Different sources of venous admixture
- "True" shunt through useless lung: blood passing through a diseased pneumonic lung (or one which has collapsed), with V/Q ratio of 0 (i.e. no V, all Q). This blood will exchange no gas.
- "V/Q scatter": Lung regions which have a V/Q ratio less than 1 will have inefficient gas exchange, and will return pulmonary venous blood which is incompletely oxygenated. As the name suggests, the oxygen content of such blood will be available in a wide range, from blood which closely resembles mixed venous, to blood which is only slightly deoxygenated. The category of anatomical shunt for some reason excludes this form of venous admixture.
- Thebesian veins, otherwise known as venae cordis minimae, are tiny valveless veins in the walls of the four cardiac chambers. Their contribution to blood flow is piddling - examination of anaesthetised subjects has suggested that thebesian vein flow contributes 0.12% to 0.43% of the total aortic flow. However, the oxygen content within these veins is probably very low, and the impact on the A-a difference is not trivial.
- Bronchial veins contribute probably no more than 1% of total cardiac output. This is blood which leaves the aorta, nourishes the bronchial wall, and then rejoins the central circulation by draining into the pulmonary veins. According to Nunn's , in patients with bronchiectasis or COPD this contribution could be considerable - as much as 10% of the cardiac output.
- Congenital heart disease with right-to-left shunting is a possibility that should be mentioned, as it allows the right heart to eject into the left circulation, bypassing the lungs.

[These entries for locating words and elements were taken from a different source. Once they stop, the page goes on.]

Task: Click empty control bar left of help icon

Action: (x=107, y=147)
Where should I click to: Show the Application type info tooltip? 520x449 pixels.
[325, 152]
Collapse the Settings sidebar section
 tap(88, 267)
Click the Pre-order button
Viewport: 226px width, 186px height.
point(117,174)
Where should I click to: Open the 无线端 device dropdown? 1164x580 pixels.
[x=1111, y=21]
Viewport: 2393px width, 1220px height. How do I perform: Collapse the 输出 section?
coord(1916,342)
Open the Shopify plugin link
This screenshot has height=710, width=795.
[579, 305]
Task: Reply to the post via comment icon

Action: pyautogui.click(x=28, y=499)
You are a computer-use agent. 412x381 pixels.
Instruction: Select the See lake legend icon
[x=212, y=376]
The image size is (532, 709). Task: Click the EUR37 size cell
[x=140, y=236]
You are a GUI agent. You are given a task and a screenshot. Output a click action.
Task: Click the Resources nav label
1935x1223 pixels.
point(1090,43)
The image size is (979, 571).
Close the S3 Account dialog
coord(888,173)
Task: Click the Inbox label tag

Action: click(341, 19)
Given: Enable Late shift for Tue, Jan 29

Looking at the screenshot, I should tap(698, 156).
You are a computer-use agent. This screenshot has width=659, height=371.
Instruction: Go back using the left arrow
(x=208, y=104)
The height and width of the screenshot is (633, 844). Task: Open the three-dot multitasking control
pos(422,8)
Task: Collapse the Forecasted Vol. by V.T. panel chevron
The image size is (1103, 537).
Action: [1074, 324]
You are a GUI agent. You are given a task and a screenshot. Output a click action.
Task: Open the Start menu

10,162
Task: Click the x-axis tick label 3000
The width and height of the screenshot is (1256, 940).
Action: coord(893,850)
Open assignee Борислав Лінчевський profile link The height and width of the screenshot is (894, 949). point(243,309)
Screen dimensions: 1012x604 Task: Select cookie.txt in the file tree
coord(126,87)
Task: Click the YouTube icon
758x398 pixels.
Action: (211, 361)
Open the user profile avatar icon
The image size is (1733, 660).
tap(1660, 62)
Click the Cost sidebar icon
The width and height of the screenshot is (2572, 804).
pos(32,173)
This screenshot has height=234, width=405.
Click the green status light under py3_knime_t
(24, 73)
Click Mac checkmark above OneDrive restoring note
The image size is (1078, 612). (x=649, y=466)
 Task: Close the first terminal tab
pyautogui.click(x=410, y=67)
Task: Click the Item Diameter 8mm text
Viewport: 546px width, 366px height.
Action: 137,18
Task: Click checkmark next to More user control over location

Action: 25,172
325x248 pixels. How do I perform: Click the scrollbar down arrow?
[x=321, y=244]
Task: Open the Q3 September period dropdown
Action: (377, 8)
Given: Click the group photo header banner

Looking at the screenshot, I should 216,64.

- Intrapulmonary arteriovenous connection, such as an AVM or fistula, would do exactly the same thing as the intracardiac shunt
- Intrapulmonary sources of poorly oxygenated blood, such as blood draining from the anoxic depths of a lung tumour, or portopulmonary shunts in liver disease, can deliver very oxygen-poor blood to the pulmonary venous circulation
- Virtual shunt is virtual in the sense that it may not actually exist. When one's measurement of shunt is performed without a mixed venous blood sample, the resulting shunt is referred to as virtual. As far as one can tell, this terminology is unique to works published by, or about, Nunn (see Lawler & Nunn, 1984). According to the original authors, this is "the shunt which would explain the relationship between arterial PO2 and inspired oxygen concentration if the arterial-to-mixed venous oxygen concentration difference was 5 vol %".
The magnitude of a normal shunt fraction
In Question 6 from the second paper of 2009, CICM examiners seem to have expected some statement of a "normal" shunt fraction or venous admixture value. In summary, this is far from clear.
For shunt proper, different sources quote very different fractions. For example, Smeenck et al (1997) explored this in a group of patients undergoing a 100% oxygen text prior to cardiac surgery, and calculated a shunt fraction of 10%. This group, of course, cannot be considered normal or healthy, as they were all awaiting cardiac surgery. Ming et al (2014) used a shunt fraction of 5% as the normal range cut-off for their study evaluating the 100% oxygen test. Sarkar et al (2017) report 2-3% in their review, but do not quote a source. Probably the most authoritative reference on this subject is Wagner et al (1974), who used MIGET to evaluate healthy volunteers. These subjects had essentially no shunt with normal room air, and a mean shunt of around 3.2% while breathing 100% FiO2 (or up to 10.7% in the case of one subject), which the investigators attributed to denitrogenation atelectasis.
Venous admixture, as measured in normal subjects breathing room air, is usually about 3%. This value comes from Said & Banerjee (1963).